Exercise prompt:
Render the material below as a numbered list, one line per item, and omit any blank lines.

+===+

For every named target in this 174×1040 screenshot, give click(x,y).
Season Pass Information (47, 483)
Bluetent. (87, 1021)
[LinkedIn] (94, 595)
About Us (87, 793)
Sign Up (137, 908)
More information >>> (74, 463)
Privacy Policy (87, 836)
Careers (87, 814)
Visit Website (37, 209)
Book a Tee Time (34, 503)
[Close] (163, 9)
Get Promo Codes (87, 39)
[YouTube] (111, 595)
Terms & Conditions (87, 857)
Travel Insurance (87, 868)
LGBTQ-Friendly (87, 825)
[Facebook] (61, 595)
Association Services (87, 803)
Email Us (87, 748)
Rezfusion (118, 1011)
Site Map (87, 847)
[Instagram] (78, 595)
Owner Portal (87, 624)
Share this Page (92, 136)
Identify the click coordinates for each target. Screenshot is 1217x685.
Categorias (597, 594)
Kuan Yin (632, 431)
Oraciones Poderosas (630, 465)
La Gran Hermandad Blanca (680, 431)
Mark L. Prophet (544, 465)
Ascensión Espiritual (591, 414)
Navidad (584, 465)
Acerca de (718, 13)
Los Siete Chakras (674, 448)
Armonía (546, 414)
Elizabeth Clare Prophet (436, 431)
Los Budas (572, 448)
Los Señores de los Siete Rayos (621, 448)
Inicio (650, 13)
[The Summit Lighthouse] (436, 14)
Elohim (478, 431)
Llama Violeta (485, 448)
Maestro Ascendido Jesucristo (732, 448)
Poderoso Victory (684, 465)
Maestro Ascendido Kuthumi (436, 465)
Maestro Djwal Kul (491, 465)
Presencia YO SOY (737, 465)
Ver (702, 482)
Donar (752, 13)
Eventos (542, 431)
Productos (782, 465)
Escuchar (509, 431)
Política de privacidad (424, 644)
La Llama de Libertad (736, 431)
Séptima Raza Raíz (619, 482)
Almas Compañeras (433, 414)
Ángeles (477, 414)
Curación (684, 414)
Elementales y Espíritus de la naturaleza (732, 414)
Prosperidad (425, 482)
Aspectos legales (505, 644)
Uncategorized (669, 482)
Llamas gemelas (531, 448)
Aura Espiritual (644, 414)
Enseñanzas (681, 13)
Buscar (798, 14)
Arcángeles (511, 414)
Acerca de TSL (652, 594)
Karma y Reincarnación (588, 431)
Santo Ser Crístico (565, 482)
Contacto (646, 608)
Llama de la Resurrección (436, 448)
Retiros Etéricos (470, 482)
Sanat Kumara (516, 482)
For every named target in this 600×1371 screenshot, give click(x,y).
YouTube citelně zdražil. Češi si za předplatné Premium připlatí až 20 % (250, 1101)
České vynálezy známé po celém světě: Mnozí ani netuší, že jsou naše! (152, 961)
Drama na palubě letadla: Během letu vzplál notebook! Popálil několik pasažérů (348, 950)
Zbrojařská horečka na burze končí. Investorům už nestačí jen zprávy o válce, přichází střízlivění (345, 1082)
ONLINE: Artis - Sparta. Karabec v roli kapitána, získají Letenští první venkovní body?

+===+

Result for this task:
1. For every named target in this 174×1040 screenshot, give click(x,y).
2. Season Pass Information (47, 483)
3. Bluetent. (87, 1021)
4. [LinkedIn] (94, 595)
5. About Us (87, 793)
6. Sign Up (137, 908)
7. More information >>> (74, 463)
8. Privacy Policy (87, 836)
9. Careers (87, 814)
10. Visit Website (37, 209)
11. Book a Tee Time (34, 503)
12. [Close] (163, 9)
13. Get Promo Codes (87, 39)
14. [YouTube] (111, 595)
15. Terms & Conditions (87, 857)
16. Travel Insurance (87, 868)
17. LGBTQ-Friendly (87, 825)
18. [Facebook] (61, 595)
19. Association Services (87, 803)
20. Email Us (87, 748)
21. Rezfusion (118, 1011)
22. Site Map (87, 847)
23. [Instagram] (78, 595)
24. Owner Portal (87, 624)
25. Share this Page (92, 136)
26. Identify the click coordinates for each target. Screenshot is 1217x685.
27. Categorias (597, 594)
28. Kuan Yin (632, 431)
29. Oraciones Poderosas (630, 465)
30. La Gran Hermandad Blanca (680, 431)
31. Mark L. Prophet (544, 465)
32. Ascensión Espiritual (591, 414)
33. Navidad (584, 465)
34. Acerca de (718, 13)
35. Los Siete Chakras (674, 448)
36. Armonía (546, 414)
37. Elizabeth Clare Prophet (436, 431)
38. Los Budas (572, 448)
39. Los Señores de los Siete Rayos (621, 448)
40. Inicio (650, 13)
41. [The Summit Lighthouse] (436, 14)
42. Elohim (478, 431)
43. Llama Violeta (485, 448)
44. Maestro Ascendido Jesucristo (732, 448)
45. Poderoso Victory (684, 465)
46. Maestro Ascendido Kuthumi (436, 465)
47. Maestro Djwal Kul (491, 465)
48. Presencia YO SOY (737, 465)
49. Ver (702, 482)
50. Donar (752, 13)
51. Eventos (542, 431)
52. Productos (782, 465)
53. Escuchar (509, 431)
54. Política de privacidad (424, 644)
55. La Llama de Libertad (736, 431)
56. Séptima Raza Raíz (619, 482)
57. Almas Compañeras (433, 414)
58. Ángeles (477, 414)
59. Curación (684, 414)
60. Elementales y Espíritus de la naturaleza (732, 414)
61. Prosperidad (425, 482)
62. Aspectos legales (505, 644)
63. Uncategorized (669, 482)
64. Llamas gemelas (531, 448)
65. Aura Espiritual (644, 414)
66. Enseñanzas (681, 13)
67. Buscar (798, 14)
68. Arcángeles (511, 414)
69. Acerca de TSL (652, 594)
70. Karma y Reincarnación (588, 431)
71. Santo Ser Crístico (565, 482)
72. Contacto (646, 608)
73. Llama de la Resurrección (436, 448)
74. Retiros Etéricos (470, 482)
75. Sanat Kumara (516, 482)
76. For every named target in this 600×1371 screenshot, give click(x,y).
77. YouTube citelně zdražil. Češi si za předplatné Premium připlatí až 20 % (250, 1101)
78. České vynálezy známé po celém světě: Mnozí ani netuší, že jsou naše! (152, 961)
79. Drama na palubě letadla: Během letu vzplál notebook! Popálil několik pasažérů (348, 950)
80. Zbrojařská horečka na burze končí. Investorům už nestačí jen zprávy o válce, přichází střízlivění (345, 1082)
81. ONLINE: Artis - Sparta. Karabec v roli kapitána, získají Letenští první venkovní body?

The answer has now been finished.